I’ve written about synchronicity before. The almost unbelievable juxtaposition of events that trigger a degree of disbelieving awe - at least for the secular. My mother died almost two years ago. We’ve been trying to sell her Toronto house ever since. Friday, on the birthday she would have turned 99, it sold. To another generation of immigrants, composing a new life and family in Canada. Just as she had.
The timing seems mildly miraculous because it brings to a sudden (and very welcome) halt a roller coaster ride of stressful months. A seemingly endless series of mishaps, muddlings and misunderstandings. Almost as if my mother wanted to play with us a while longer, teasing us from above (or below). Forcing us to stay engaged with the home she loved and lived in for almost 60 years - a secure haven after her tumultuous, war-torn European childhood. We moved in when I was three, and it has been ‘home’ uninterrupted, almost until 63. My childhood room - and pretty well everything else - remained unchanged across the decades.
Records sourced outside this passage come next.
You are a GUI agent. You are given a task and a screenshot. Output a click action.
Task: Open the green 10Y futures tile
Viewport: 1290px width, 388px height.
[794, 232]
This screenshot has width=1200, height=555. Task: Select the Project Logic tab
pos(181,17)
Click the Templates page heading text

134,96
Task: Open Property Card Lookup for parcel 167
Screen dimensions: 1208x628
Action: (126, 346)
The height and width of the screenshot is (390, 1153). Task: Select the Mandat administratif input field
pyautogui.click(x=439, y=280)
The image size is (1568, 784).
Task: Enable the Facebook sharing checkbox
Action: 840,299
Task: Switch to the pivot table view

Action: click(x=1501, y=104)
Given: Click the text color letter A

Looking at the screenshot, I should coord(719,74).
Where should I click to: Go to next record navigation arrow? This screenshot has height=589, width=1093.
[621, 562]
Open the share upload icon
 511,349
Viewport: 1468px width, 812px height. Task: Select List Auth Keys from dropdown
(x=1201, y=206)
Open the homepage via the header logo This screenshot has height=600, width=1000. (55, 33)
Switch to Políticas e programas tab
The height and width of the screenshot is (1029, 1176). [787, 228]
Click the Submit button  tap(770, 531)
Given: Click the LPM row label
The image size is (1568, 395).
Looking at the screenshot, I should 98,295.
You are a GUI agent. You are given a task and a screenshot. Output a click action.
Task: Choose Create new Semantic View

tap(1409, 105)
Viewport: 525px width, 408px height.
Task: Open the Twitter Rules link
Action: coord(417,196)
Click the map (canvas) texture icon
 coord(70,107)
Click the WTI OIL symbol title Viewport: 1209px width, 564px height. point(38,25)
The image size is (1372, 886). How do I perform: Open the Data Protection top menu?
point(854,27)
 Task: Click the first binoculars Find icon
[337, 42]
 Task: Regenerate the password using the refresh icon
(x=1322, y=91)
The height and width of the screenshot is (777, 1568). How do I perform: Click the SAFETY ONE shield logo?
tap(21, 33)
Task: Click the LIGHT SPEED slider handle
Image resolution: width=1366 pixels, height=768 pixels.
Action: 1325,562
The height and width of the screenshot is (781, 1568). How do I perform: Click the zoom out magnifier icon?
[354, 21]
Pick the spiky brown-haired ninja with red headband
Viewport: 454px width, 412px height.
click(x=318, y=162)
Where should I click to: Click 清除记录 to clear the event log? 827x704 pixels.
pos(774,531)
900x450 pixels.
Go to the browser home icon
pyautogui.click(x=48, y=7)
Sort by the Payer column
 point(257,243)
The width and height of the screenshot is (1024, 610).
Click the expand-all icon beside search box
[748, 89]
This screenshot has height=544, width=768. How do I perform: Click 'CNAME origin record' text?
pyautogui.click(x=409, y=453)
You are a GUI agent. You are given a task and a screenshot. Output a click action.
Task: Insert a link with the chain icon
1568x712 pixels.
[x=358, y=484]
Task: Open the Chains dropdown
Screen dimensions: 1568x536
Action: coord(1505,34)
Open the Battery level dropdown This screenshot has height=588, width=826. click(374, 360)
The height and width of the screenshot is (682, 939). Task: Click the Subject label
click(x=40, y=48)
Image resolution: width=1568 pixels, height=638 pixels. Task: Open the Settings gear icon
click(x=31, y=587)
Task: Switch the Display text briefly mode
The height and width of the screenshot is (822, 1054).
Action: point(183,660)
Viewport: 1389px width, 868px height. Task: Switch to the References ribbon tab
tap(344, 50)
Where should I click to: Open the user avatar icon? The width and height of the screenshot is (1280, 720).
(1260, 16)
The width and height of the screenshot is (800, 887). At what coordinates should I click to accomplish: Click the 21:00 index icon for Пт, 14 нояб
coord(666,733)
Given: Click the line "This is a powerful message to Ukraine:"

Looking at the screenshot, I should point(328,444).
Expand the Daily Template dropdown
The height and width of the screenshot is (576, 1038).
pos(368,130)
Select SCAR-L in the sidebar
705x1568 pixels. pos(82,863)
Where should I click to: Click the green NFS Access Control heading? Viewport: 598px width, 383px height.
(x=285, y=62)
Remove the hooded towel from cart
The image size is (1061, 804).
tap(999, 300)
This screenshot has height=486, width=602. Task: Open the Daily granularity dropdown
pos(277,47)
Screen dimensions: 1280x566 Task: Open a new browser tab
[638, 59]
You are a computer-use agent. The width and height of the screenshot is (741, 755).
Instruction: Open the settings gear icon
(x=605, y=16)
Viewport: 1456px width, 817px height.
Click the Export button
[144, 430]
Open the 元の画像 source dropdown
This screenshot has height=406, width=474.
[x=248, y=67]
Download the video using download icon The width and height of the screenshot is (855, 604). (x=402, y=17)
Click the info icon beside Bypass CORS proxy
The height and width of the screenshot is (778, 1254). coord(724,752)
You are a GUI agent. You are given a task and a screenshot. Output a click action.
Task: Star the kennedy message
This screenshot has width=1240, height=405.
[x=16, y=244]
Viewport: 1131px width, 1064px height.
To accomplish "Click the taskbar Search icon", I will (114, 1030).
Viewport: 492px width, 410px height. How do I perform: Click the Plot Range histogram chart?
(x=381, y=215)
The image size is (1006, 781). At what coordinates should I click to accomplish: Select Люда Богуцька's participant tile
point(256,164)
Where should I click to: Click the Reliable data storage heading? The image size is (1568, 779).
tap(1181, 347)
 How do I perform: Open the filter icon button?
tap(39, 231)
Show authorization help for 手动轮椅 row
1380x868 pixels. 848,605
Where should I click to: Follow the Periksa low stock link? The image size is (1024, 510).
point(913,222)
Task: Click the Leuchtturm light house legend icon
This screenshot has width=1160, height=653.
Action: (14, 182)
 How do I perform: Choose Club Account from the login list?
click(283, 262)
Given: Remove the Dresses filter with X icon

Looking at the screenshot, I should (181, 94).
In the recent ‘eidetics’ retreats I’ve been writing about, I didn’t need to reach very far to bring up images of my childhood home. It wasn’t a distant memory disappearing into a hard-to-ressucitate past. It remained firmly grounded in my present, a stable base to my globe-trotting and multiple homes, moves and husbands. The contrasts between my mother’s life and mine run deep. From the age of 7, my mother was forced to move many times across multiple countries fleeing the Nazis. Once she emigrated to her beloved Canada, she relished the ability to nest securely and stably.
Her daughter, securely grounded in the home she built and the love she lavished, instead spent her adulthood on the move. Leaving Toronto behind at 19, I have contentedly globe-trotted through Paris, Brussels, Geneva, New York and now London, with a short stint in Boston. My daughter, at the ripe old age of 28, has already bested my peripatetic ways with four continents under her ‘been’ belt. My son has moved on to yet another continent and is building family and companies in Africa. Yet every year, we all trooped ‘home’ to see ‘Ma’ and ‘Mamie.’
The saga of the house sale smacked of some of the tumultuous themes of my mom’s life. She had lost most of her family, possessions and wealth to war. In death, we managed to have her will lost by the executors. In 1944, she had been denounced by neighbours in Nice, friends her family had helped hide. In 2024, nasty neighbours newly moved in next door tried to milk us for $50,000 to settle a bureaucratic bug. With family origins in both Germany and France, her parents had spent much of her teens in a desperate hunt for papers and passports. In a weird echo, her house was one of the handful in Toronto that hadn’t passed into the online land registry system that the government introduced a couple of decades ago. Without the right papers, her beloved house couldn’t sell.
I’m deeply grateful she never knew about any of this. Never had to spend months talking to the lawyers we consulted, surveyors we met with, and courts we had to learn about. Never witnessed the struggles to align siblings around the price, the plan and the pacing. She would have despaired at every bit of it. I’m so relieved it’s settled, sold and… safe. In the hands of a family that has loved it from the moment it appeared on the market. And will renovate its charming (if neglected) old bones rather than raze it to the ground to squeeze in yet another ugly McMansion.
But I also am growing familiar with the hole that emerges when even the most bothersome issues disappear. Under the relief and the celebrations, the goodbye to the hassle and the costs, the bureaucracy and the paperwork, floats a tiny lashing of loss.
There is, I discover, a series of losses when your parents go. First them, then their stuff (the books!), then their home. Sometimes their whole country, culture or language. The family constellation they created and often were the central pillar to upholding. The rituals and holidays go the way of the family silver. Up to the next generations to use, lose or tuck into the bottom drawer of a basement cupboard.
I’m unlikely to return much to the country of my birth, although in the world we are living in, I’ll never say never. The country saved my mother, and made me. I owe it much gratitude, and hope it won’t be needed in my lifetime. It’s awfully cold there. But the kids have passports (even though their kids can’t), and the genes live on.
My mother has let her house go. We can all, finally, rest in peace.
Thank you for this. Beautifully written and made me cry - crying out of love, not sadness.